Ducking their heads as they went through the narrow doorway, the two Marines crept inside. The shrine was a single room with an arched ceiling. On a pedestal in the center of the room was a bronze statue, twice as tall as them, of an eight-armed Marine, in armor, standing atop a tiger-headed demon, also of bronze. Six of the Marine’s hands were empty; one held what looked like an actual sword; the last hand gripped a real tiger pelt.
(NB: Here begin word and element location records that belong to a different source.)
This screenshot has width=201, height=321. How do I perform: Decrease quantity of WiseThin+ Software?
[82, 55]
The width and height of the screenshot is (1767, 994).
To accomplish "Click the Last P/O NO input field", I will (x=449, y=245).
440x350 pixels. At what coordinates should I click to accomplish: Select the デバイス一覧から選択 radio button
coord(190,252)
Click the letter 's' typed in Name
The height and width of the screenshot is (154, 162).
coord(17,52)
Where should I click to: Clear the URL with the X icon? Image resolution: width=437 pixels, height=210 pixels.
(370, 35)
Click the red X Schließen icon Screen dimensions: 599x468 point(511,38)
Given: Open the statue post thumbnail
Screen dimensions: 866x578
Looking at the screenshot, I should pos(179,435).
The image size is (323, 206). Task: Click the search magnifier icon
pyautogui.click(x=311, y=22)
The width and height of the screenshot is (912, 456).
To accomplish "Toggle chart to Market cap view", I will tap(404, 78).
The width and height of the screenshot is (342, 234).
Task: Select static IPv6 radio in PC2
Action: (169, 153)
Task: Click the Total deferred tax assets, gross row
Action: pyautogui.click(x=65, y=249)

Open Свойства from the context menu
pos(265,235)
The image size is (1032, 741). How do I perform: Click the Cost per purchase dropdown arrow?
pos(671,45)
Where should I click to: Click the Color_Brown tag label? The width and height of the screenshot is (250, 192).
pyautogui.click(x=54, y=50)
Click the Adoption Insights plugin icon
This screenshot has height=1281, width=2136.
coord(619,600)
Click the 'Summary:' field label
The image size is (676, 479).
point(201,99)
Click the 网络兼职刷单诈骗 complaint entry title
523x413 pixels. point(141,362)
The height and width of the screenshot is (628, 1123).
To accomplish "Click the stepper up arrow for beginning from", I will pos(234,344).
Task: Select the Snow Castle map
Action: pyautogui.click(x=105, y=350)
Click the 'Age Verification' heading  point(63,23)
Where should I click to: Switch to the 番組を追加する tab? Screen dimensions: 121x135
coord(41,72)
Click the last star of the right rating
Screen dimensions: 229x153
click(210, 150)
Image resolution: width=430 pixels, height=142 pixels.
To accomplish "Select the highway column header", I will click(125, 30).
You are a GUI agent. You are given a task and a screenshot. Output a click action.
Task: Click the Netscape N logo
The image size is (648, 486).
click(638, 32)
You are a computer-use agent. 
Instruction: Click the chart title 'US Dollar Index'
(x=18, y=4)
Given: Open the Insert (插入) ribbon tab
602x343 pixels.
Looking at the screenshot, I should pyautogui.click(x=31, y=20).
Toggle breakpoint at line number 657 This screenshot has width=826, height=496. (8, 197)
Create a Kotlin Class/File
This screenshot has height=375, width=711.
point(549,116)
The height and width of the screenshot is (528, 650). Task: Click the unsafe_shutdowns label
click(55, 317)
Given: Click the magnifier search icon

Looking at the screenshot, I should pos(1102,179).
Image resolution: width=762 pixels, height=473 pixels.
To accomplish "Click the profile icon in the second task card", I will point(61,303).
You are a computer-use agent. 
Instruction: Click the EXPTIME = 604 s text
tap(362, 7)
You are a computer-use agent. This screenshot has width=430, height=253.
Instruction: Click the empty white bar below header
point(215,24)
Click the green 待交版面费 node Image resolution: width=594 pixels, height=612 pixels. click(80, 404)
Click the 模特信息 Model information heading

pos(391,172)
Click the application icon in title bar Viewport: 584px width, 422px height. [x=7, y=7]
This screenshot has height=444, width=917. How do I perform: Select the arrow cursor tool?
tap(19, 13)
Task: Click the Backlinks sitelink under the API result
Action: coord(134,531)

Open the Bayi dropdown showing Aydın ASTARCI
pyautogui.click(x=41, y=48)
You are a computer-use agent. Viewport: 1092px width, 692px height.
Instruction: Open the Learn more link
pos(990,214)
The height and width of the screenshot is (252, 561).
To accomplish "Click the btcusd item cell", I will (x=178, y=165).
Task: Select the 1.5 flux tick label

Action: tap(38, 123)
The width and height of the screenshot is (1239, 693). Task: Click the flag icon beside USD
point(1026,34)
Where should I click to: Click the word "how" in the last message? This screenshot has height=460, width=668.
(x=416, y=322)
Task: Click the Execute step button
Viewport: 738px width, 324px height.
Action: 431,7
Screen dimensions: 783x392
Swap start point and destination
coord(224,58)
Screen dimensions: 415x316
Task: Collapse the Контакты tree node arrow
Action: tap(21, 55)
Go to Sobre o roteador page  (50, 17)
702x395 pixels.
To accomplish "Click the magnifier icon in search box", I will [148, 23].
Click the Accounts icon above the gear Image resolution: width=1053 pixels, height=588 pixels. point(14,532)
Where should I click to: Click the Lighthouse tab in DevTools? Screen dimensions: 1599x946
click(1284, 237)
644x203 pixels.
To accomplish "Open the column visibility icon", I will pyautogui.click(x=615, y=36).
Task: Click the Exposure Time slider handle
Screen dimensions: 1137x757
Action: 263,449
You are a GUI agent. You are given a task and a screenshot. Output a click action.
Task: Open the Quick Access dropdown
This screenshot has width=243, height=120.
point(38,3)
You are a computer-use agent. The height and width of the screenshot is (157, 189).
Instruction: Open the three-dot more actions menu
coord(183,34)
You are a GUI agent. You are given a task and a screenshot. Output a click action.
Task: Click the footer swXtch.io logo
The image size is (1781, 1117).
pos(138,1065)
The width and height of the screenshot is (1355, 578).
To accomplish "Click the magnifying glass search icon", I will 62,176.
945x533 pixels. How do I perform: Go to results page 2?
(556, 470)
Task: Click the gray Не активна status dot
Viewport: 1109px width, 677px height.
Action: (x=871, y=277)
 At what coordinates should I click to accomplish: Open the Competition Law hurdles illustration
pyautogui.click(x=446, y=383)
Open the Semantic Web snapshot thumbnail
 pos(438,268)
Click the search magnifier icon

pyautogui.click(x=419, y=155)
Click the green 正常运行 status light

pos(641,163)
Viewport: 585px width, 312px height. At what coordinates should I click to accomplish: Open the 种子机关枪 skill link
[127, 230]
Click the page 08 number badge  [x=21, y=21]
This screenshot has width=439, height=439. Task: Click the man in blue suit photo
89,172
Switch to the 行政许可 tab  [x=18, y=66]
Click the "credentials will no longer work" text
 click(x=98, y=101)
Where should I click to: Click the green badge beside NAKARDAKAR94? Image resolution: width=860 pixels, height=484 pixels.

“What is this?” Shamshir Talatra asked, his shoulder light trained on the statue’s face. It was a young face, with a thin nose and the hint of a smile. The sculptor had forged long, curly locks spilling onto the Marine’s shoulder pads. Shamshir Talatra couldn’t tell if the figure was supposed to be a man or a woman.

“It’s Shiva,” Raja Sabeer Ansari replied, running his fingers along the bared bronze fangs of the snarling monster under the statue’s feet. “Apparently, you didn’t learn very much in history training.” He looked up and read the ancient script etched along the arch. “See? It says, ‘Shiva Nagordarika, Founder of the Fighting Tigers, Maharaja of Veda, Conqueror of the Rakshasas.’ I suppose this fellow is supposed to be one of them. The rakshasas, I mean,” he said, touching the demon’s face again. “Curious that the artist chose to depict the rakshasa like this.”

“What do you mean?”

“Rakshasas were shape-shifters, masters of illusion. They could appear in any form.”

“And those things?” Shamshir Talatra said, pointing to the statue’s hands.

“Relics,” Raja Sabeer Ansari said. “The Scepter of Shiva and the Pelt of the Great Man-Eater.”

“How long do you think all this has been here?”

“Thousands of years. Five thousand, actually. It was probably built soon after the Tigers took control of Veda.”

“How can you tell?” Shamshir Talatra asked.

“Well, as I said, the language used is very old. That, and there’s no mention of further events,” Raja Sabeer Ansari explained. “No mention of Shiva being ambushed and crippled during the Shindering of the Templars, centuries later. No mention of him being put into Dreadnought armor, or the Ultramarines temporarily taking over Veda. No mention of the Battle for Bray, when he destroyed the Avatar of the Eldar Burning God. Or any of the other battles he fought.

“But enough of that,” Raja Sabeer Ansari said. “It’s late, and we’ve traveled a very long way without rest.” He snapped off his shoulder light. 

Shamshir Talatra doused his as well and the shrine was dark save for a shaft of moonlight that came through a hole in the ceiling. The moonlight illuminated the statue. Shamshir Talatra sat down with his back against the base of the pedestal. His head was already sagging to his chest from exhaustion. “I’m tired. Let’s stay here tonight.”

“Yes, this is far enough,” Raja Sabeer Ansari said from the darkness. But as he stepped into the moonlight, the figure of Sabeer Ansari was gone. In his place was a seven-foot tall monster with the fur-covered body of a muscular man and the head of a tiger. In place of the Ebon Blade, it held a scimitar. A ghostly green aura covered the rakshasa and its sword. 

“I’ve done everything Kumar commanded me to do,” it growled, and raised its weapon.